8時ちょうど。 最初のロケット花火が打ち上げられ、サント・ドミンゴの牛が囲われていた門が開けられたことを知らせます。 2発目のロケット花火が打ち上げられ、全ての牛が放たれ、道を走り出したことを知らせます。 そして、すべての牛が闘牛場内に入った時に3発目のロケット花火が打ち上げられます。 牛がすべて闘牛に出る前の囲いに入った時に、4発目のロケット花火が打ち上げられ、牛追いが終了したことを知らせます。
最近、といってもこの数十年、「ディビノ」と呼ばれる人たちがこの牛追いの走りで注意を引いています。 この人達は、サン・フェルミンの牛追いが行われている間、牛追いのみに参加、良い状態で走れることにのみ集中、準備しています。 牛追いの始まる30分前から準備運動をおこない、前日の日中はお祭り期間中でも自制して騒がず、夜はしっかりと寝て、十分な睡眠をとっています。 この人たち、パンプローナの人たちからは あまり良い評判を取っていません。 というのも、走っている最中に 周囲の人をヒジで突いて牛にぶつけたり、テレビカメラの前で意識して良いポーズを取ろうとしているというウワサが出ているからです。 少し注意を払っておいた方が良いようです。

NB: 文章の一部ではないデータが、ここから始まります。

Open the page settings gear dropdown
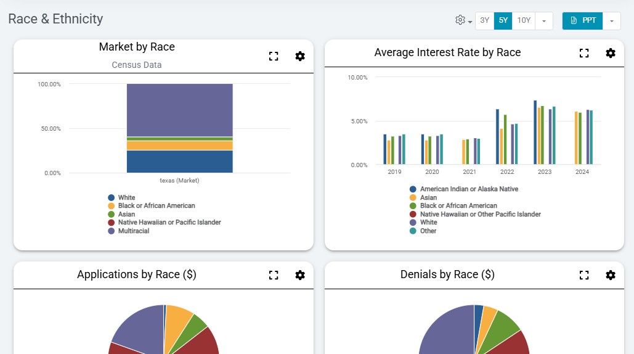634x354 pixels. point(463,20)
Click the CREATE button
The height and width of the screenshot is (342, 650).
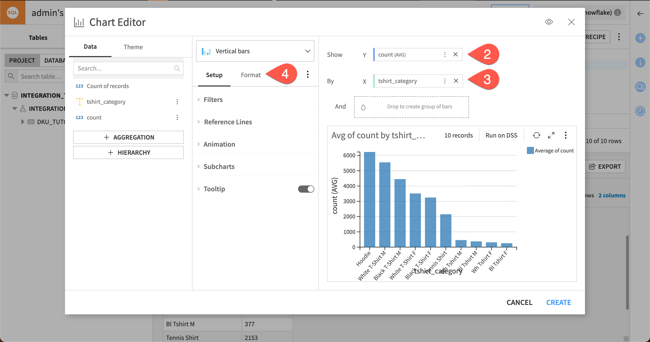coord(558,302)
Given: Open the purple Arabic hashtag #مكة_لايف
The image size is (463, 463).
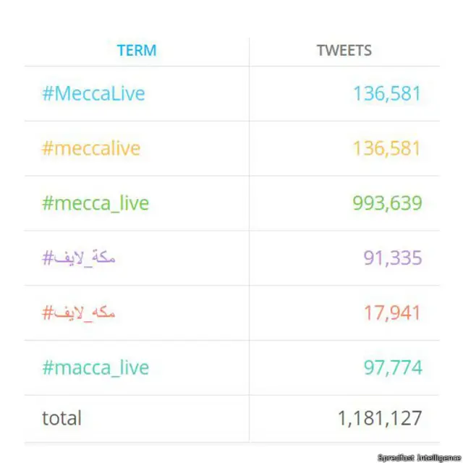Looking at the screenshot, I should [x=79, y=258].
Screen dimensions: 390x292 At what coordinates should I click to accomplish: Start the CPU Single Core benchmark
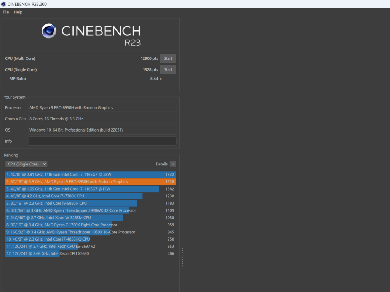168,69
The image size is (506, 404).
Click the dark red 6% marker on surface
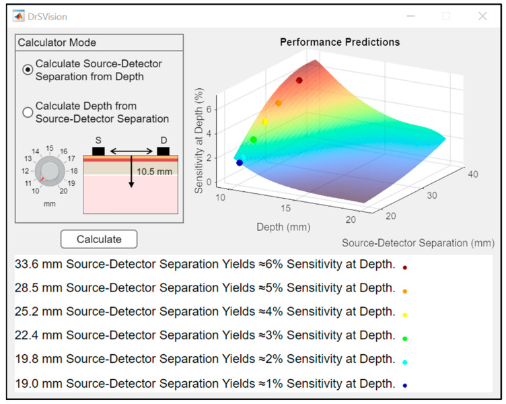(299, 80)
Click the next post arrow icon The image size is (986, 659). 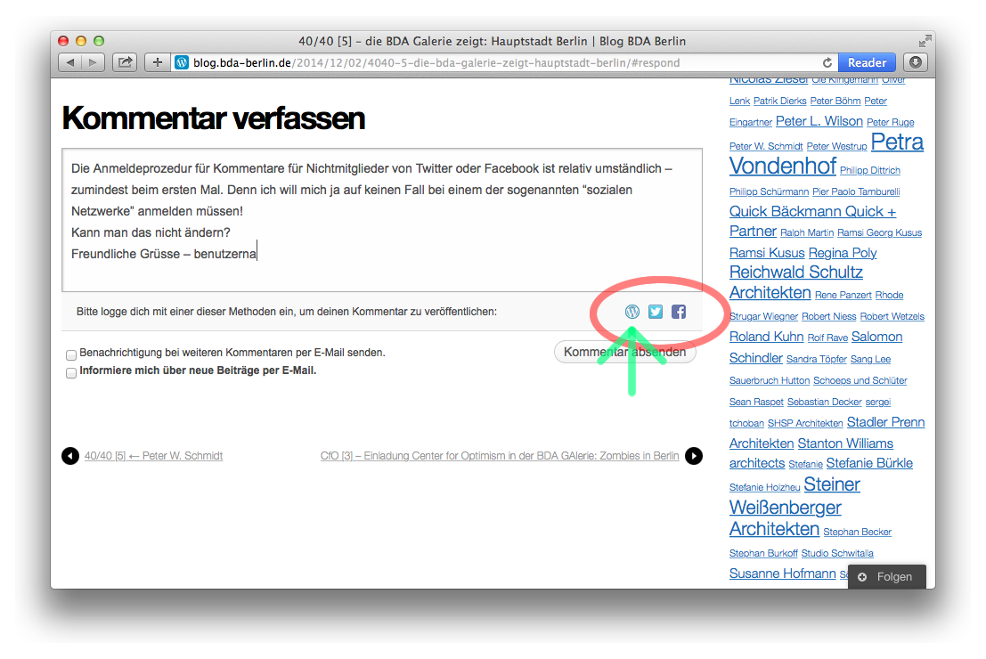(694, 456)
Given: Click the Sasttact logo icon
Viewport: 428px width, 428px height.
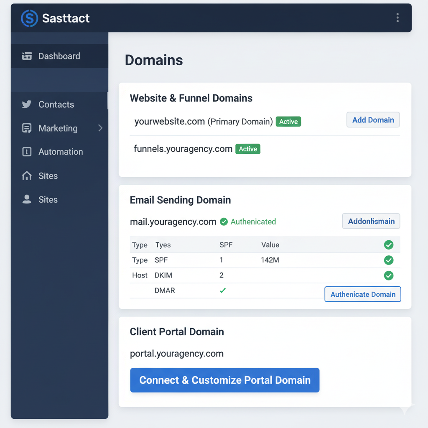Looking at the screenshot, I should tap(29, 18).
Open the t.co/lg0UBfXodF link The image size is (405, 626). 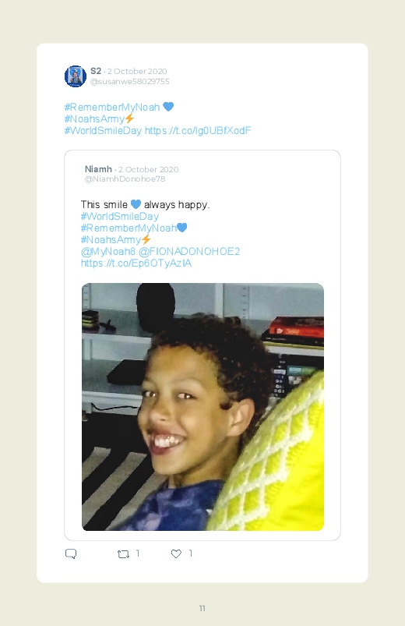[x=198, y=130]
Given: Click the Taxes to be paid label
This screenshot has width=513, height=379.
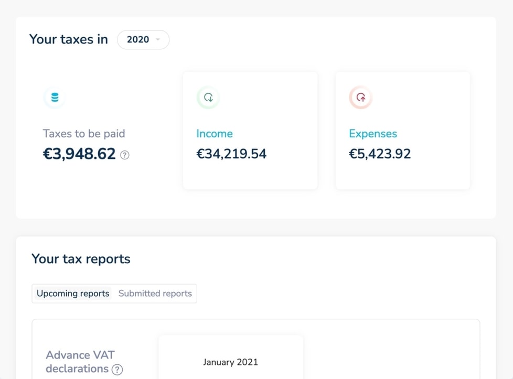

牛追いで最大の危険といえるのは、あまりに参加者が多く、あまりに多くの人が走っているということです。 危険を避けるためには、牛のすぐ前を50メートル以上は走らないということが必要です。 牛追いが行われる道に沿って、かなりの監視が行われ、医療班も待機していますが、危険なことにかわりはありません。 1900年からの数字を見ても、14人の方が亡くなられ、200人以上の人が牛の角に突かれ重傷を負っています。 お祭りですから、安全に楽しんでもらえればと思います。